Повести. Пьесы
Шрифт:
— У тебя работа не хуже других, — сказал я, — мне она просто нравится. Денег мало — черт с ними, с деньгами. Но ты должна решить: это то, чего ты хочешь? Ведь сейчас ты — девочка после школы, любящая театр. А пройдет года три-четыре, и ты будешь просто билетерша со стажем. Это не страшно и не плохо. Но ты хочешь именно этого?
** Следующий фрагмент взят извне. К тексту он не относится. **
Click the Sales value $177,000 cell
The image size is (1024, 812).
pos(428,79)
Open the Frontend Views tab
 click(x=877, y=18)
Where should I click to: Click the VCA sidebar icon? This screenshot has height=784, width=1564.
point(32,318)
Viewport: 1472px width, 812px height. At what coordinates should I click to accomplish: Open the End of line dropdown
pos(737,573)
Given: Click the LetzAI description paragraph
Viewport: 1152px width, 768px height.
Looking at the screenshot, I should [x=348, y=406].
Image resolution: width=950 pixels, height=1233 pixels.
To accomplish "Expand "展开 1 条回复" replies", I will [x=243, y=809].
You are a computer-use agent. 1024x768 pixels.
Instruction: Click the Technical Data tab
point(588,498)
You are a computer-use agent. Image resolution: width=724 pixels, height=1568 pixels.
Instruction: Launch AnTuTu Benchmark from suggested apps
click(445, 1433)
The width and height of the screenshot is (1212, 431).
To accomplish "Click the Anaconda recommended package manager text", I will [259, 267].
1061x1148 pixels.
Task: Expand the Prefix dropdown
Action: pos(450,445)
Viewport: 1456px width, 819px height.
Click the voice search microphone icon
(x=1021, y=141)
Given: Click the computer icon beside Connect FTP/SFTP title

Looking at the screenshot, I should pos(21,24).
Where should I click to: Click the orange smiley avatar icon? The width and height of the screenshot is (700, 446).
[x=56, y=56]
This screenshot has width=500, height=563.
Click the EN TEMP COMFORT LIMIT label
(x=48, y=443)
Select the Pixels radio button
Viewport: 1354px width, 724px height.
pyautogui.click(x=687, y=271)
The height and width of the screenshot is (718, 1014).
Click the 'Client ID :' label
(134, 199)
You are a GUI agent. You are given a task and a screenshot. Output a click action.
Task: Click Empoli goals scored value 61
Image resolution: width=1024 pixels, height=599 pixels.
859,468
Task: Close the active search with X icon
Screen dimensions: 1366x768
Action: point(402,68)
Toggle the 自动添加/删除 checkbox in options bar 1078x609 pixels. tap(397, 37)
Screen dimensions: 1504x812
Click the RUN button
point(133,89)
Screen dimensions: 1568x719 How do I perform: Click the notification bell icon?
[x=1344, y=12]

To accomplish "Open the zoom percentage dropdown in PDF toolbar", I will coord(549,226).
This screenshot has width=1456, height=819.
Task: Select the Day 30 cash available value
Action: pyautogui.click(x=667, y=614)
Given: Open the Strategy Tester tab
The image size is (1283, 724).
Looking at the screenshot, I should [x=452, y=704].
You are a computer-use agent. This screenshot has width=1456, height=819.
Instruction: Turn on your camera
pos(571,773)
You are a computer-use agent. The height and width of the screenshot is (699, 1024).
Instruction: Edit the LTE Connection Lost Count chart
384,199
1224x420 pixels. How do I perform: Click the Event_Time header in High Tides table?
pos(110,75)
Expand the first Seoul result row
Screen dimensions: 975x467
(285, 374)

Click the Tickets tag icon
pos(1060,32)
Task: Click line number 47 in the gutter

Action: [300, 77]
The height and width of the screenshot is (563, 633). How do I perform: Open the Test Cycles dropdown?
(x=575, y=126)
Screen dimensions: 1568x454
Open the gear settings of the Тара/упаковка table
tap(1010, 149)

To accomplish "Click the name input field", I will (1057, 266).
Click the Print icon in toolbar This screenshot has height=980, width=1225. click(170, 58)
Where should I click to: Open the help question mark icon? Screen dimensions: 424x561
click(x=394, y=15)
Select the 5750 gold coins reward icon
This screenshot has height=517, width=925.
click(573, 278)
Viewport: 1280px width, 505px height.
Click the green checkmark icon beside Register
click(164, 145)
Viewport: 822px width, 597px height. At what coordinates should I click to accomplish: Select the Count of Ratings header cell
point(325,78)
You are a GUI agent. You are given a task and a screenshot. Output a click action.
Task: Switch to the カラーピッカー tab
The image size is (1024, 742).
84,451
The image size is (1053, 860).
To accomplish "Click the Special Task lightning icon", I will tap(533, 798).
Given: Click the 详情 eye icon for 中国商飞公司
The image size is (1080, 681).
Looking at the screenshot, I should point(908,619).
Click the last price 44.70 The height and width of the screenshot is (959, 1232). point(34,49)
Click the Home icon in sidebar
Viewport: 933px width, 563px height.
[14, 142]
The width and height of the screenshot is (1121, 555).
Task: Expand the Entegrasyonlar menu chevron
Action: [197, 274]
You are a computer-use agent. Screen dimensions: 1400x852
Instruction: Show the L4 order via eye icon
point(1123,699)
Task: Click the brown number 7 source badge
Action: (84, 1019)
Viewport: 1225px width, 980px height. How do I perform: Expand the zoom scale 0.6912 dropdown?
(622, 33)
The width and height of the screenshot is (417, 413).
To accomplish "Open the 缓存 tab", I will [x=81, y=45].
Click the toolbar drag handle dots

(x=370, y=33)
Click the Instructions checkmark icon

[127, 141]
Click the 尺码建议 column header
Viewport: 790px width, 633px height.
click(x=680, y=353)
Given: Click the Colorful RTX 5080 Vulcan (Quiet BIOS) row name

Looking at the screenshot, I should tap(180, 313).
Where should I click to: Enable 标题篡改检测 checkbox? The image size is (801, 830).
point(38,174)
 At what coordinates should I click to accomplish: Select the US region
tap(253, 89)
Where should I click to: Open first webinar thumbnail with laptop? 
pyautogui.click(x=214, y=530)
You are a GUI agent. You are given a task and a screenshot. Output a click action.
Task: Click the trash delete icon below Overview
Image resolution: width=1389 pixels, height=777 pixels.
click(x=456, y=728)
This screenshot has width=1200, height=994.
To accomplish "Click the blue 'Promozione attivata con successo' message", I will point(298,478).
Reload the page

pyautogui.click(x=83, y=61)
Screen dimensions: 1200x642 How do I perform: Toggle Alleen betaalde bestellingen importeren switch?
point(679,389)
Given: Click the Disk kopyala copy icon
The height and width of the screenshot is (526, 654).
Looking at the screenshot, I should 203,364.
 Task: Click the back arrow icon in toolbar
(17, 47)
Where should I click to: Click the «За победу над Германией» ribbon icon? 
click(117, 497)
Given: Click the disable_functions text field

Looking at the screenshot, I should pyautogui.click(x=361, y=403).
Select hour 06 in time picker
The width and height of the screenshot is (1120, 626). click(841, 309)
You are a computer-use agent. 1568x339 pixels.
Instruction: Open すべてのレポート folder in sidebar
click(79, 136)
Она снова не ответила. Лицо у нее было подавленное. Я жалел Елену, но и злился на нее. Я злился, что нет у нее элементарной жизненной цепкости, что вот позволила парню бросить себя так подло, что от подруг отстала на
— Девчонки от тебя уйдут, — сказал я, — уже уходят. Анюта останется. Я останусь. Все! В театре ты больше года, а кто у тебя есть? Кто звонил, когда ты болела? Одна Оля.
Оля была тоже билетерша, ее напарница.
— С Анютой тоже стало не то, — вдруг призналась Ленка и поморщилась, как от боли. — Мы, конечно, видимся, она ко мне приходит, но говорим только о ней.
— Естественно, — пожал я плечами. — У нее есть новости, а у тебя нет.
По тропинке, пересекающей нашу, пробежала спортсменка, некрасивая плотная девушка лет двадцати двух, в потной майке и старых тренировочных рейтузах, отвисших на заду. Она даже не повернула к нам свое раскрасневшееся сосредоточенное лицо. Но мы остановились, пропустили бегунью и посмотрели вслед, отдавая должное ее целеустремленности.
Она не походила на Милку, но чем-то напоминала ее.
— Ты пойми, — сказал я Елене, — мне твоя работа действительно нравится. Да для меня вообще лучше, чтобы ты там оставалась — о билетах не надо заботиться. Но вот ты подумай: этот твой инженер, конечно, ничтожество, жалеть о нем смешно, но пошел бы он на свое тупое хамство, если бы ты была не билетершей, а, скажем, студенткой театрального?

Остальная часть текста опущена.